In 1970 the group expanded to include young British improvisers such as
saxophonists John Surman, Mike Osborne and Alan Skidmore,
trombonists Malcolm Griffiths and Nick Evans,
and trumpeter Marc Charig, and became the Brotherhood Of Breath.
The sound of this big band blended Duke Ellington's paradigmatic swing style
with ethnic township rhythms, jazz-rock and free jazz, with McGregor's arrangements enabling challenging scores such as the 21-minute Night Poem on Chris McGregor's Brotherhood of Breath (october 1970).

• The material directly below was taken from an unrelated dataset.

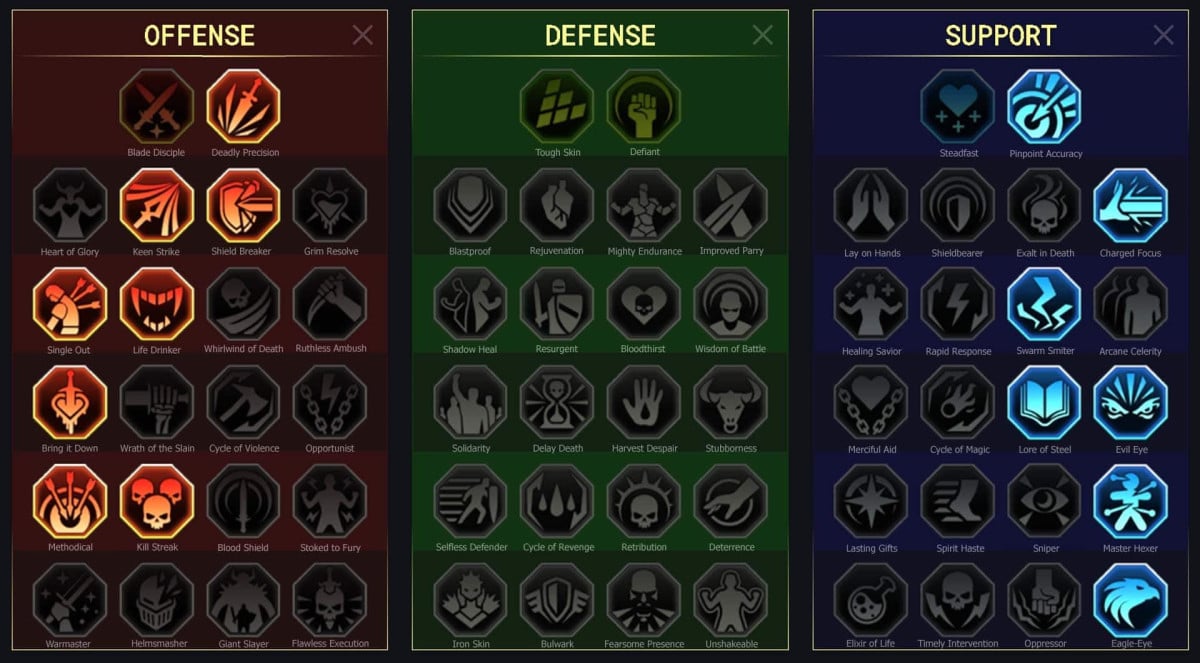The image size is (1200, 663).
Task: Select the Retribution skull mastery
Action: pos(644,502)
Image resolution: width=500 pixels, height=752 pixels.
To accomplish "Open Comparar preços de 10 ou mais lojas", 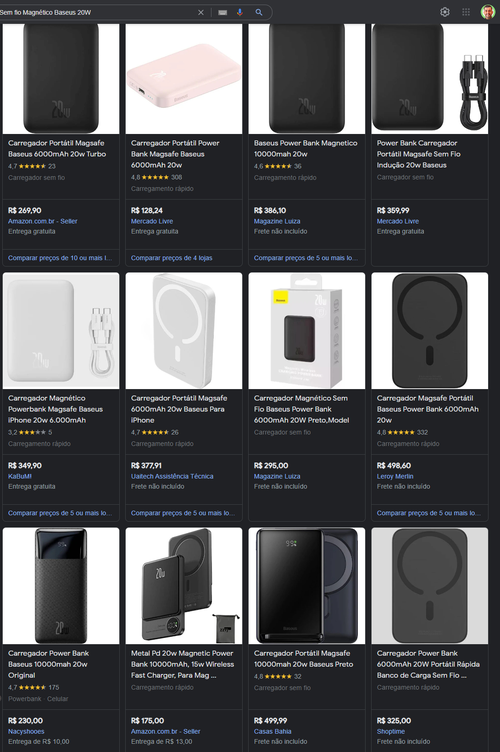I will click(60, 258).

Brotherhood (1971), also featuring Gary Windo, was less cohesive
but contained Joyful Noises Of The Lord.
Evan Parker, Paul Rutherford and Kenny Wheeler also played in the band at
different points in time.
Other recordings were of the Brotherhood were:
Travelling Somwhere (january 1973),
Procession (may 1977),
Yes Please (june 1981).
Traveling SOmewhere (Cuneiform, 2001),
Bremen to Bridgewater (Cuneiform, 2004),
Eclipse at Dawn (Cuneiform, 2008)
document live performances.
McGregor died in 1990.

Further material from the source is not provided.